The correct choice of scooper depends on the size of the litter granules.

Regularly change the litter

Even users of clumping litter should change the entire litter tray at regular intervals. Removing clumps from the litter tray solves the immediate problem, but over time, the quality of the entire litter tray slowly starts to deteriorate. It is recommended, therefore, that the entirety of the litter tray be cleared and washed out at least once a week. Cleaning the tray should be done with a mild, odourless cleaning product.

Reducing dust

No cat litters are completely dust free. The best way to refill the litter tray while creating as little dust as possible is to slowly pour in the litter from a close distance and in the correct amounts.

The filling level

Manufacturers generally recommend that a litter tray be filled to a height of between 5cm and 7cm. Any less will not suffice, as it will allow urine and litter to become stuck to the base of the tray, making cleaning a lot more difficult. Having a lot of filling also ensures that your cat has enough litter to neatly bury its business.

Questions & answers

In the following, you will find answers to some of the most common questions concerning cat litter and its correct usage.

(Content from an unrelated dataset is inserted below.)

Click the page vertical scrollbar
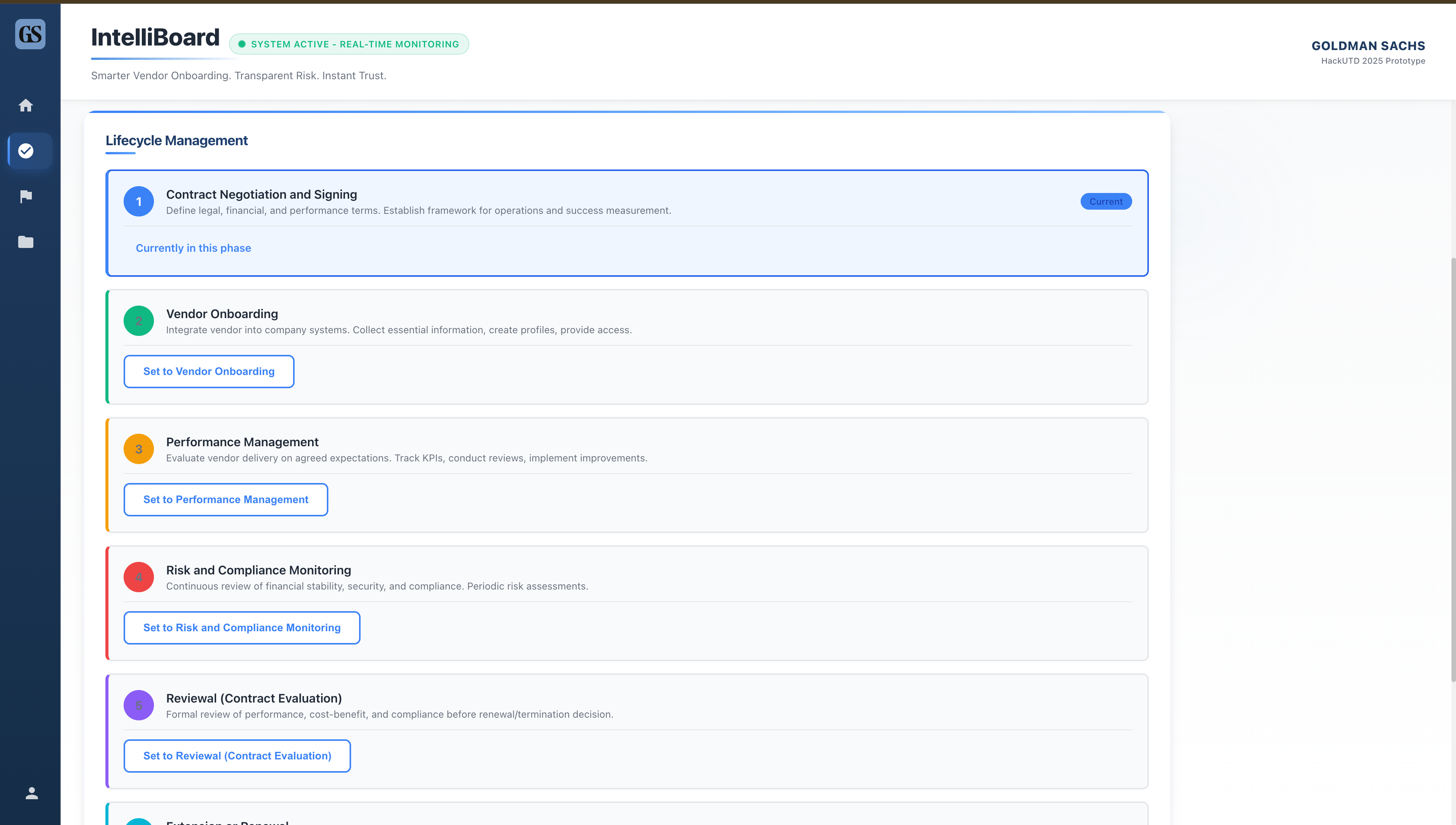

How do I dispose of cat litter?

The safest way to dispose of cat litter is in the household waste bin. This is possible for all kinds of litter. Natural litter is biodegradable and can theoretically be disposed of in the organic waste bin or on the compost heap. In reality, however, this isn’t always so practical. Some areas have banned the disposal of cat litter in organic waste bins, while only allowing leftover litter and not the cat excrement itself to be disposed of in this way. This is because cat excrement contains bacteria which can negatively affect the composting process.

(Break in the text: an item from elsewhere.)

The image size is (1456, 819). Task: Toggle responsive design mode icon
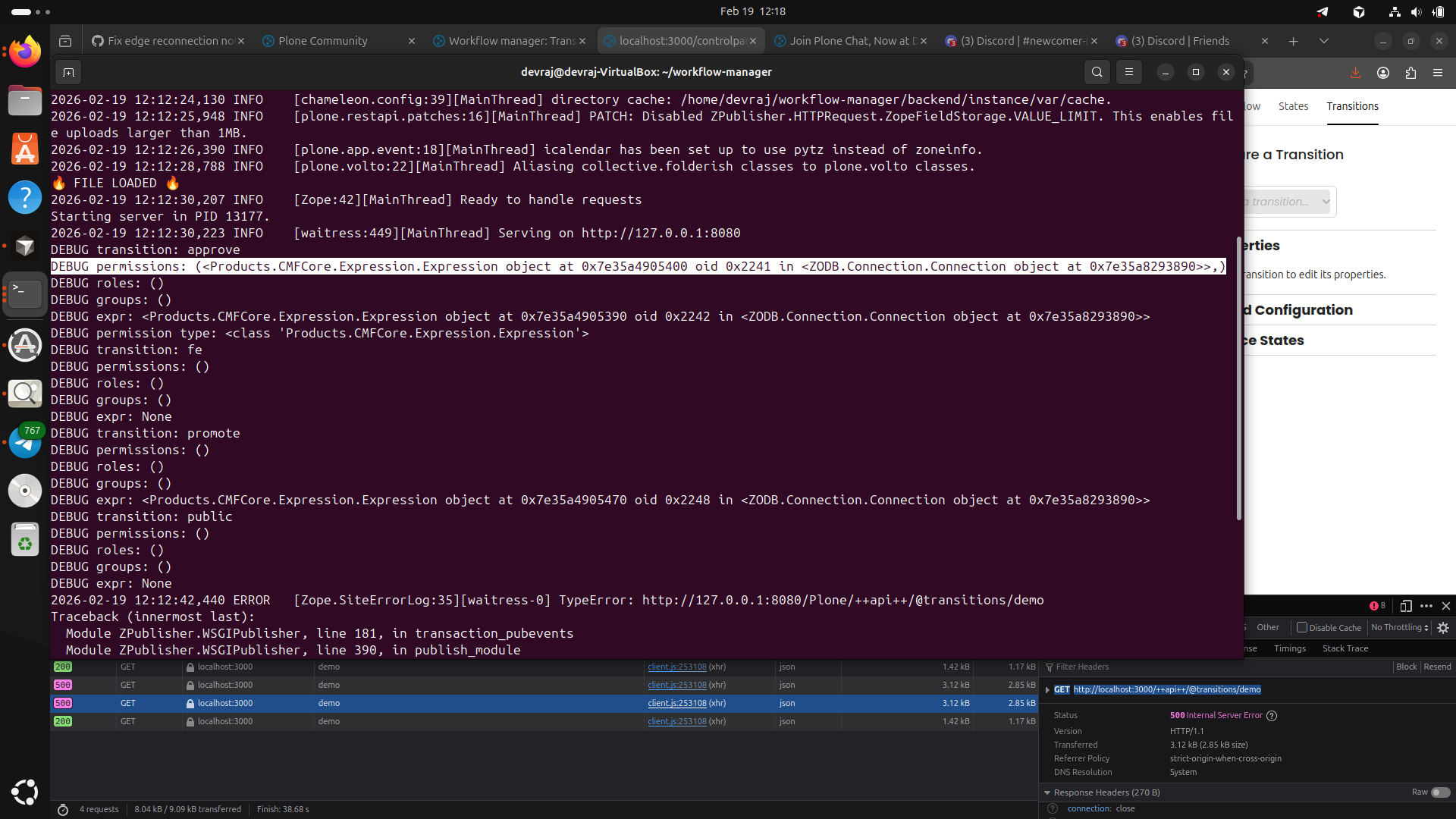(1406, 606)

Can I throw away ecological litter in the toilet?

Ecological cat litter is made from plant substances and, according to some manufacturers, can be disposed of in the toilet, like toilet paper. But be careful: You should always be mindful of the rules in your local area, as there are some areas in which disposing of cat litter in the toilet is forbidden.

Information in your local area

In lots of areas, you can find a sticker on the organic waste bin which tells you what you may throw in. Sometimes this information can be found online. If in doubt, get in contact with someone from your local authority.

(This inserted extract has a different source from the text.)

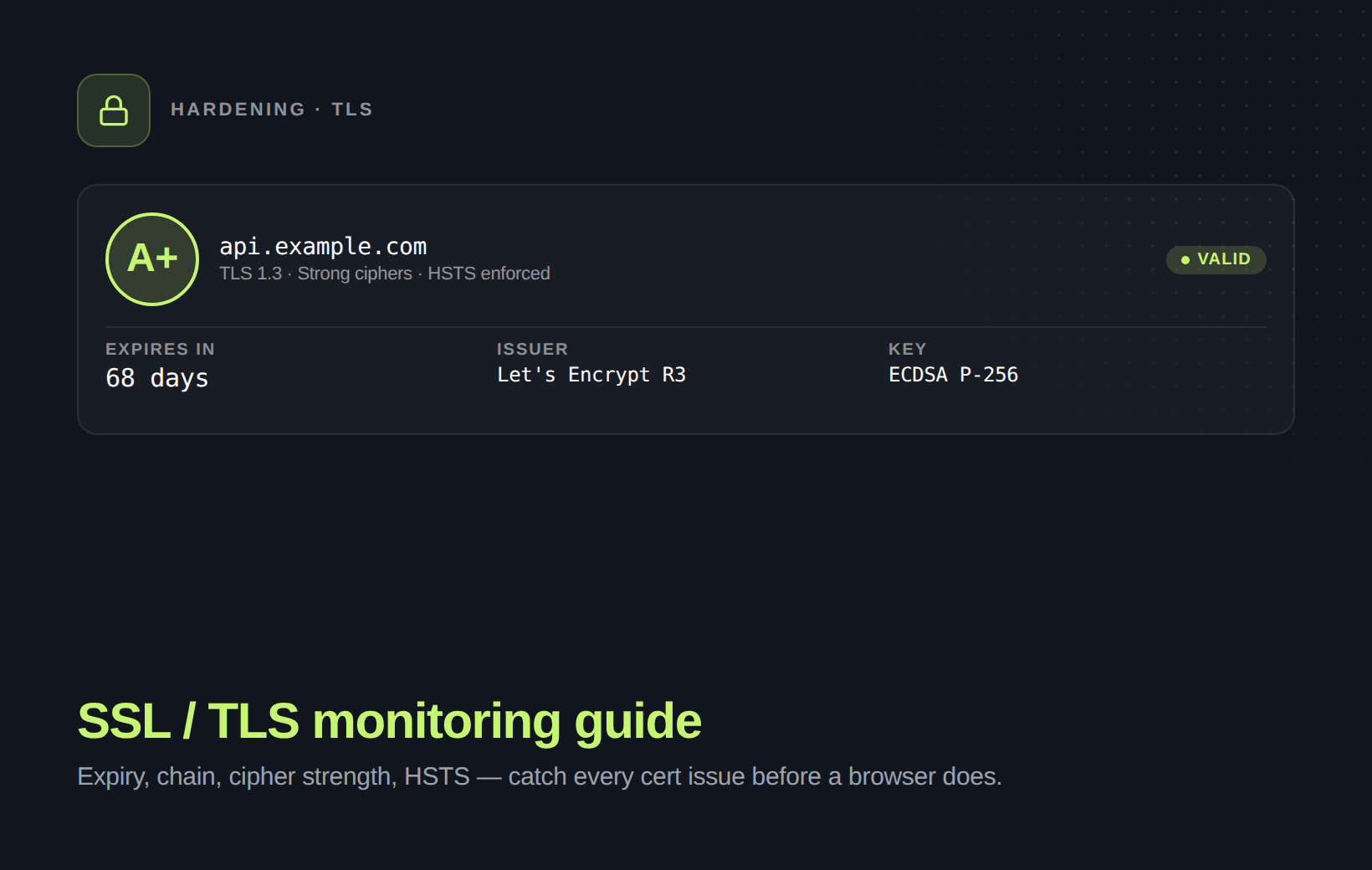Click the api.example.com hostname link

323,245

Even if this kind of disposal is technically allowed in your area, this doesn’t rule out certain problems arising. This is because litter doesn’t easily dissolve. This is particularly problematic for old pipes which are affected by limescale and damage, as, over time, litter particles can clump together to block the pipes. For renters, this can turn into larger problems. Damage of this nature counts as ‘improper use’, meaning that the renter is liable for covering the costs of the damage. This can even lead to the immediate termination of your contract by your landlord.

What to look out for when changing brand of litter

Cat owners should be cautious when changing their brand of litter. This is because cats are creatures of habit. Changing the brand of litter can cause a cat to completely avoid its litter tray at first. It is best for owners to mix the old litter with the new while slowly increasing the portion of the new product. This helps the cat to become accustomed to the new litter.

Why do some cats eat their litter and is it dangerous?

Cats eating their own litter is actually very common. The explanation for this phenomenon is rather simple — cat litter contains minerals. If a cat is missing out on some of these minerals due to its diet, it may suddenly have the urge to eat its litter. Ingesting a few mouthfuls is usually no problem at all, although the ingestion of larger amounts can be dangerous. When exposed to liquids, cat litter can expand in the stomach and block the digestive passages. Owners who find their cats regularly eating their litter should figure out why they are doing it. If necessary, change the cat food and consult a veterinarian. Should your cat be deficient in a particular vitamin, a vet will be able to work this out and prescribe a suitable supplement. In rare instances, hormonal problems, intestinal parasites, or diabetes can be the cause of this behaviour.